要特别注意的是保护碱基的设置。保护碱基根据不同酶有不同要求。我用的XhoI，保护碱基需要3个以上。我一开始设少了，结果很难连上。文献说2个保护碱基，20h NEB的XhoI 只能切去25%。我采取的措施1.是超长时间酶切，适当增加酶量。效果还可以。 2.构建T 载体，但T载体一般用TAQ来PCR，容易出突变，且耗时长。

3.连接。说明书虽然说10分钟就能连好。但是事实上不是的。据说16度过夜连接是最好的。

4.转化。很骄傲于我们实验室的10分钟转化大法。
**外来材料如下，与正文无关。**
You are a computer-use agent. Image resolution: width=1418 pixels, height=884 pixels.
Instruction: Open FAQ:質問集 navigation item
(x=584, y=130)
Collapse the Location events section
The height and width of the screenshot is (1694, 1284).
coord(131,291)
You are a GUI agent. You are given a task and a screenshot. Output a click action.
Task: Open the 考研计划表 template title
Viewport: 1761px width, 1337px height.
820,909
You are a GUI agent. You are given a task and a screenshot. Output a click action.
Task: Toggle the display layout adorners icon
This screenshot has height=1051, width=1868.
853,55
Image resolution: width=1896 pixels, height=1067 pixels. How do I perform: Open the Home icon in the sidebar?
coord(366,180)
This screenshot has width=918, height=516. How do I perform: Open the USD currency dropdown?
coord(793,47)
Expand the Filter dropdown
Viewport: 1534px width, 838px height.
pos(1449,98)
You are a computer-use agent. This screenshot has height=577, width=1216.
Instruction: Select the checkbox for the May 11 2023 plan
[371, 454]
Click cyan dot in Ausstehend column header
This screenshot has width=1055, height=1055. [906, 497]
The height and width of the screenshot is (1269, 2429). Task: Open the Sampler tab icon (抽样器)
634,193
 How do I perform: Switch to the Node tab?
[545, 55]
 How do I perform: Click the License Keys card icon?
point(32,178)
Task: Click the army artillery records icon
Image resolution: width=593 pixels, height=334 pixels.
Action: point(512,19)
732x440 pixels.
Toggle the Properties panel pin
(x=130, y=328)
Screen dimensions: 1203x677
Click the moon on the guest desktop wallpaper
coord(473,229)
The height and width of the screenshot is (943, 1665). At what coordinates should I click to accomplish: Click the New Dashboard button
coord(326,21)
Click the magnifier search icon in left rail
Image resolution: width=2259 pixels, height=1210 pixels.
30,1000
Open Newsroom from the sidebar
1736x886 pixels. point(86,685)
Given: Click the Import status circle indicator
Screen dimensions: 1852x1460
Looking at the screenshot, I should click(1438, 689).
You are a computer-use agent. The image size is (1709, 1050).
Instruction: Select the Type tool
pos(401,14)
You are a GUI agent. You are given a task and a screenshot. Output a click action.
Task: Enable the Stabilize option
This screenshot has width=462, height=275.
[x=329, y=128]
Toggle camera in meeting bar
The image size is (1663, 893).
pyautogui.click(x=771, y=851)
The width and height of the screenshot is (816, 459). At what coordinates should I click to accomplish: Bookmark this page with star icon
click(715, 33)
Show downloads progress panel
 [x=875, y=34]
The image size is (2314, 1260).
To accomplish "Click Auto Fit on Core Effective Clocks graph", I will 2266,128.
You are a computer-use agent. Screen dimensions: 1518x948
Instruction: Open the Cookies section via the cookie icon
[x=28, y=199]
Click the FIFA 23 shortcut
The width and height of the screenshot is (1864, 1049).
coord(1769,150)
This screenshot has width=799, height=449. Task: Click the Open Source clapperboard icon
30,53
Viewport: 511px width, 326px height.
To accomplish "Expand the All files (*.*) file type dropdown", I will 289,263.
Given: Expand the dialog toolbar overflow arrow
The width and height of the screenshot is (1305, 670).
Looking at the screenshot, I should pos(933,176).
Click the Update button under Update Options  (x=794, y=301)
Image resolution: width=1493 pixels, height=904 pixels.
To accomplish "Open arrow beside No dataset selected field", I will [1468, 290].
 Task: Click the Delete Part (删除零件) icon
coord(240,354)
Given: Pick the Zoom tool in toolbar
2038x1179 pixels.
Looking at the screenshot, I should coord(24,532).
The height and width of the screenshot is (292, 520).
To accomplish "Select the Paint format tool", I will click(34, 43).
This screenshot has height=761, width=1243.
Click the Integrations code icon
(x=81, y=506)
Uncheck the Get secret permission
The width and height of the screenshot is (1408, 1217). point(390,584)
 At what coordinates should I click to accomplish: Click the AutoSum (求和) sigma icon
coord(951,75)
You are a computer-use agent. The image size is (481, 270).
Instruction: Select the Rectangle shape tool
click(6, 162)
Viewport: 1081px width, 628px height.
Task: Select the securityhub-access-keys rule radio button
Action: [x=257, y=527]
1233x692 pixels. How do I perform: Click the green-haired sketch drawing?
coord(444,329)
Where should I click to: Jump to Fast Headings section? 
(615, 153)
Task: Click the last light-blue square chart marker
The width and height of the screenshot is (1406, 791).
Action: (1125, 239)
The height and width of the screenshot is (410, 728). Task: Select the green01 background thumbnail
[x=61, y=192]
当然我构建质粒时不敢用。

当连接体系加入到感受态细胞时，若体系过大，应补充CaCl2到30mM。

5.验证。抽提一般长出来十多个属于正常（就我们的感受态），太多则应怀疑是载体未被切开。

验证手段有以下三种：

1.菌落PCR。挑取单菌落，点于另一标记平板上，再把枪头于含适量水EP管中。将EP管煮沸10分钟，作模板PCR。得到与对照相异的相应片段。

2.提质粒。通常在菌落PCR得到阳性结果后进行。然而菌落本来少的时候。直接提质粒可能省事。质粒可以直接与空载体一起跑胶，比较大小以确定片段是否插入。

3.蛋白小量表达。预测蛋白大小=将目的片段（到终止子）/3*106/1000+标签大小。通过转化质粒到表达菌中，小量表达，SDS-PAGE电泳。可以比较蛋白与预期蛋白SIZE。

4.（我不识数）。。。测序。

如果你一切做得很好的话，阳性结果应该接近100%。